# Problem to solve:
Word for word, copy the lines from the one with "Task: Click the" to the last line of the data below, counting both, and keep every picture out.

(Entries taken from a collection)
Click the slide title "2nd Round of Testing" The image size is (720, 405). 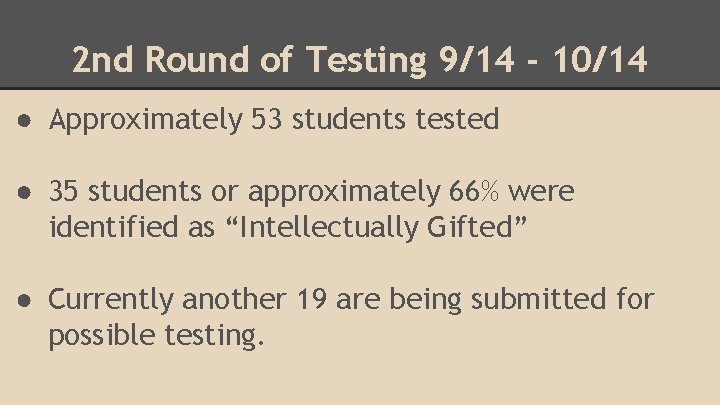click(249, 60)
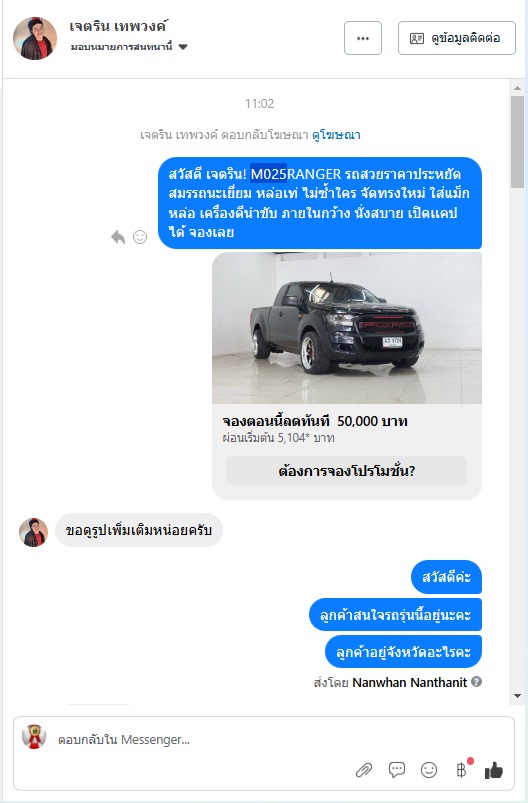
Task: Open the customer profile picture in header
Action: click(35, 38)
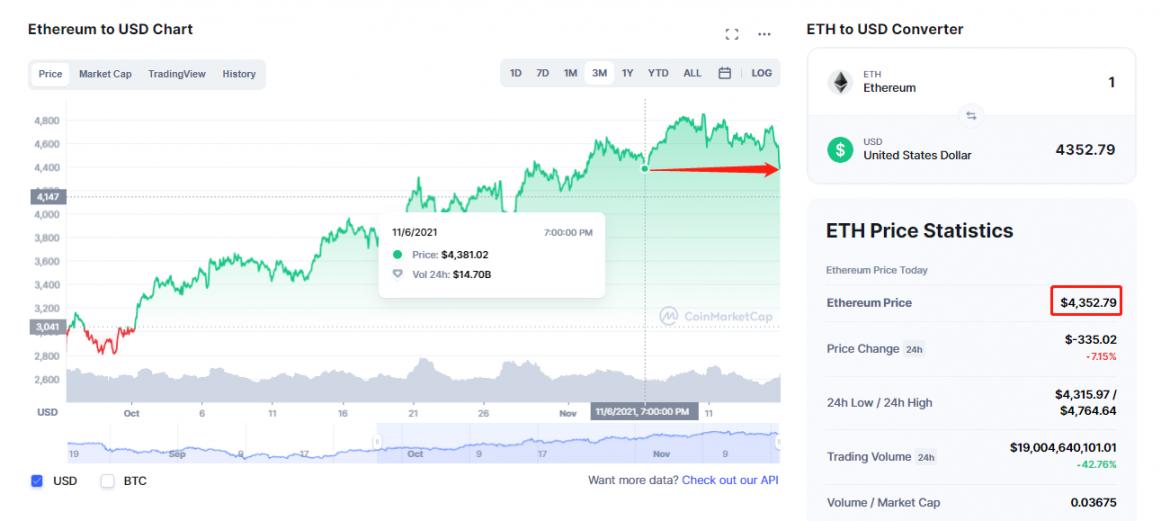Open the calendar date range picker
1161x521 pixels.
(x=725, y=73)
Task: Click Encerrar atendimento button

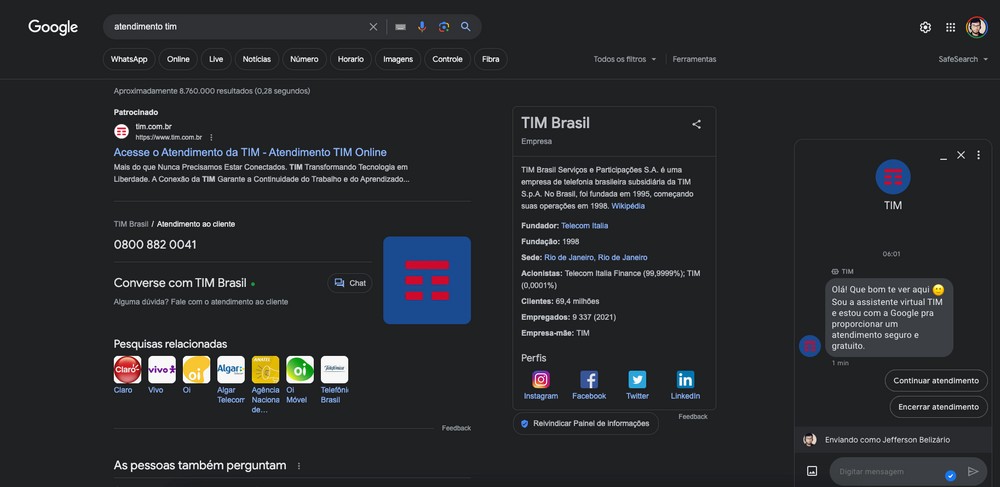Action: [x=937, y=407]
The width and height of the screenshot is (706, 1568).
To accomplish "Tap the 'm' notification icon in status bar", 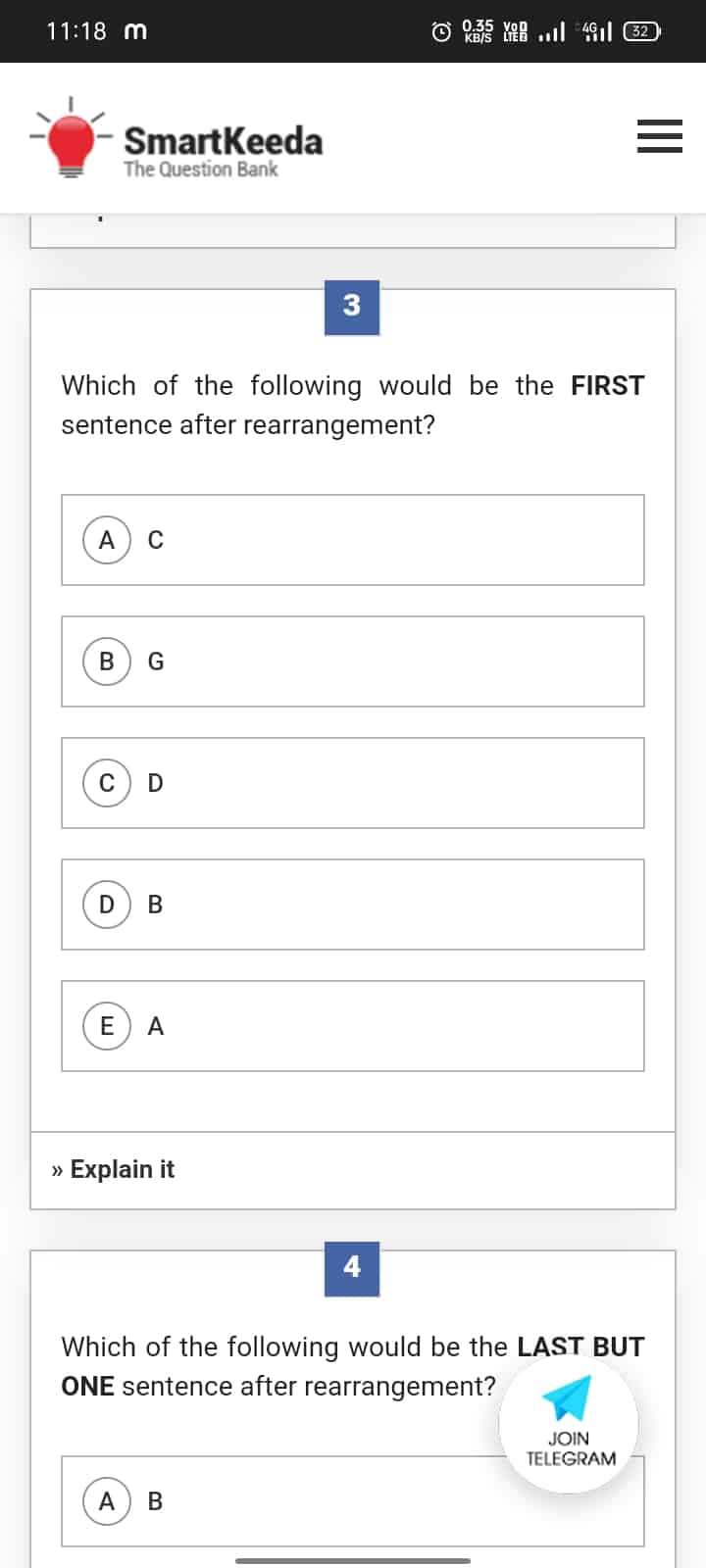I will click(135, 31).
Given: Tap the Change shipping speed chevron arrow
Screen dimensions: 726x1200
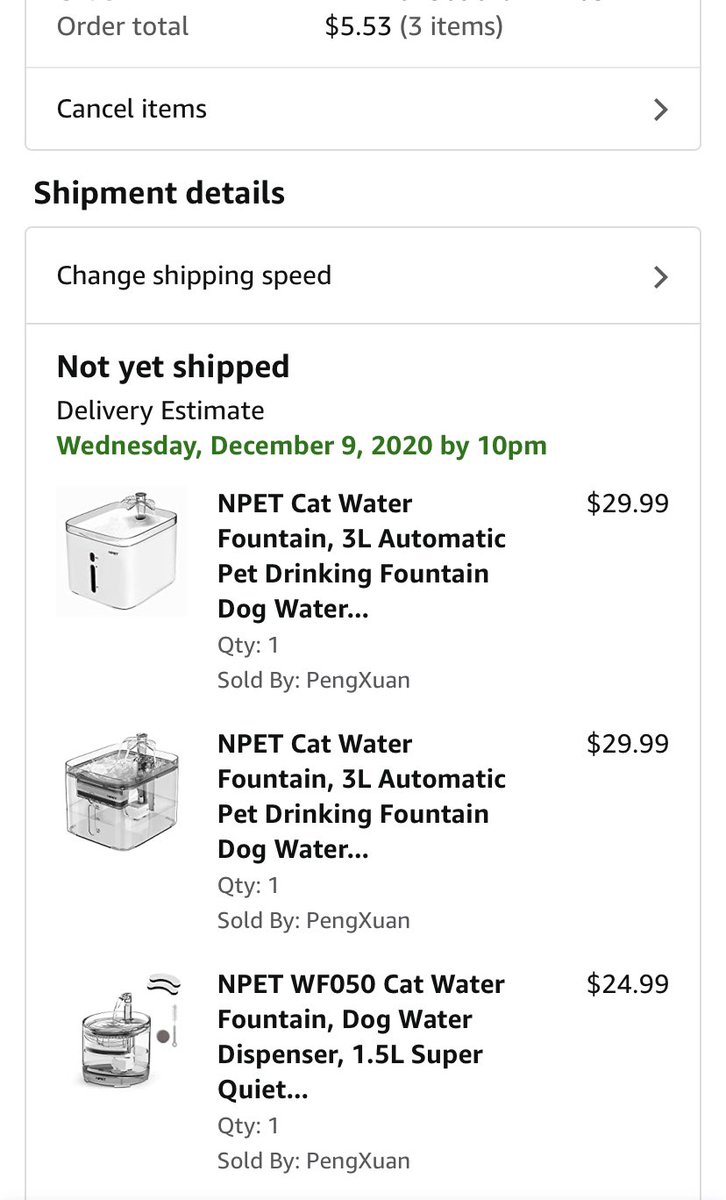Looking at the screenshot, I should point(660,276).
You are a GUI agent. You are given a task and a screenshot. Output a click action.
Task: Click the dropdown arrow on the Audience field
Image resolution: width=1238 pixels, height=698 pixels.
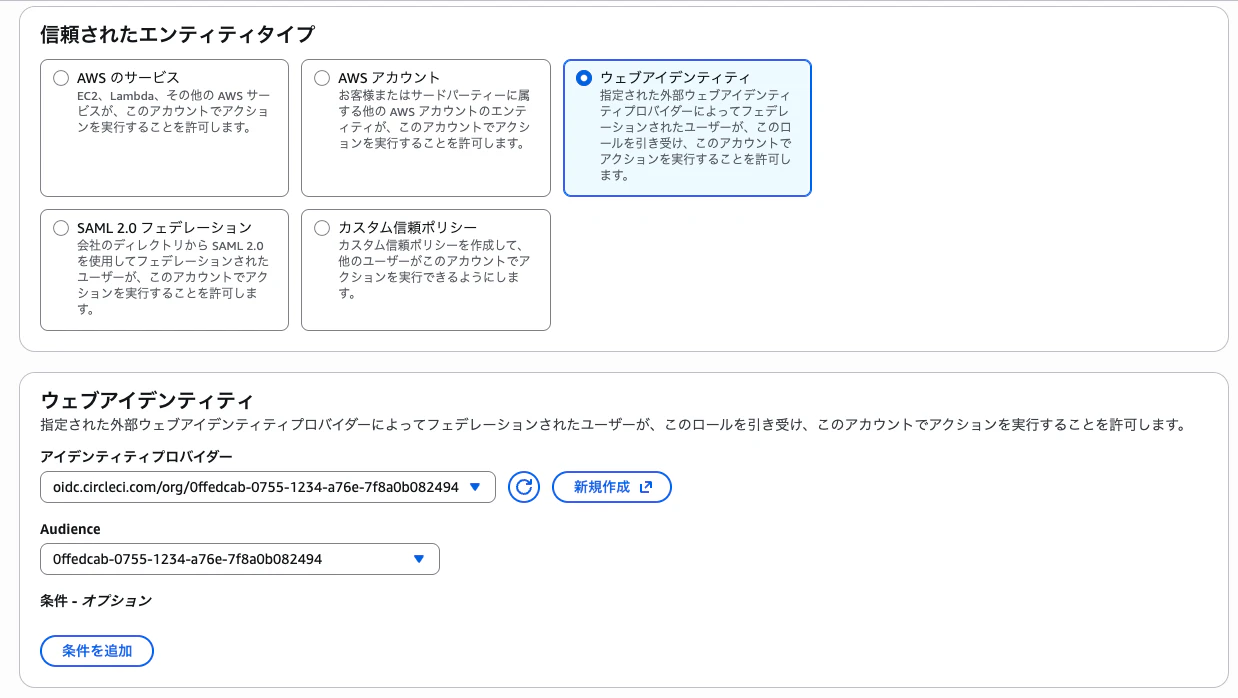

# Written solution:
Task: Click the dropdown arrow on the Audience field
Image resolution: width=1238 pixels, height=698 pixels.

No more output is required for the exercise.